ABOUT TRILLIUM SALON SERIES:

This residency and livestream event is made possible, in part, by Trillium Salon Series’ first grant, the Bridge Fund, awarded by the newly formed Regional Arts Service Organization (RASO) at the Northwest Arkansas Council. Trillium was one of 23 arts and culture nonprofits in Northwest Arkansas to receive funding that the Northwest Arkansas Council describes as support for “transitional and long-term planning for arts and culture organizations impacted by COVID-19.” Read the full statement here. Echols’ artist residency is also sponsored by Bridges Realty.

Trillium Salon Series is a 501(c) nonprofit that redefines the live music experience for classical, new music, and experimental sounds, to invite connection and build community. Your support today goes directly to musicians who’ve been severely impacted by the COVID-19 pandemic – check out this donation link.

ABOUT. THOMAS ECHOLS:

Thomas Echols’ work is an amalgam of classical, modernist, and pop music forays. Accepted at age 16 into the College of Music at the University of Colorado at Boulder, he earned a Master’s of Music from the University of Texas and a Doctor of Musical Arts from the University of Southern California, and was a prizewinner in the Portland International Guitar Competition and the Donald Miller Concerto Competition.

As visiting artistic director for Austin Classical Guitar, he curated programs including traditional instrumental recitalists, experimental electronics, newly commissioned works, and interactive visual projections.
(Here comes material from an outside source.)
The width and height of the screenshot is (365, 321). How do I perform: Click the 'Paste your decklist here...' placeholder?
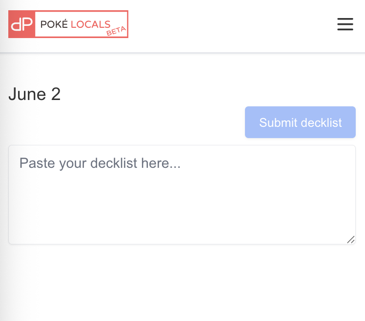pos(100,163)
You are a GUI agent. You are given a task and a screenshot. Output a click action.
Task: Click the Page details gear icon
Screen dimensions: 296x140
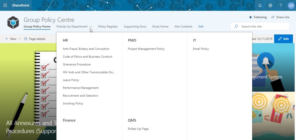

His performances include working with the Grammy­-nominated choral ensemble Conspirare and the Houston Symphony Orchestra (our recording of Wozzeck recently won a Grammy and the prestigious Echo Klassik award for best operatic recording), and have had major engagements at the Walt Disney Concert Hall, Palazzo Chigi (Siena, Italy), The Whittier Bach Festival (LA, The Blanton Museum of Art (Austin), Jones Hall (Houston), and other venues around the world. Currently based in Austin, Texas, Echols grew up in Fort Smith, Arkansas.

His experimental-pop alter ego, Man, Woman, Friend, Computer, creates simple songs that unfold into meandering compositions, analogue synth fetishism, conspiracy pop, polyrhythmic laments, somnambulist visions, and process music. MWFC’s debut album received rave reviews from Austin Monthly and The Austin Chronicle, which calls it “Meditative and fetching . . . he ventures into a complex amalgam of analog and synth. Wistful, romantic. . . Echols’ vocals sooth to surrender.” A mainstay in the thriving classical guitar and experimental music scenes in Austin, he’s active as both a performer and lecturer.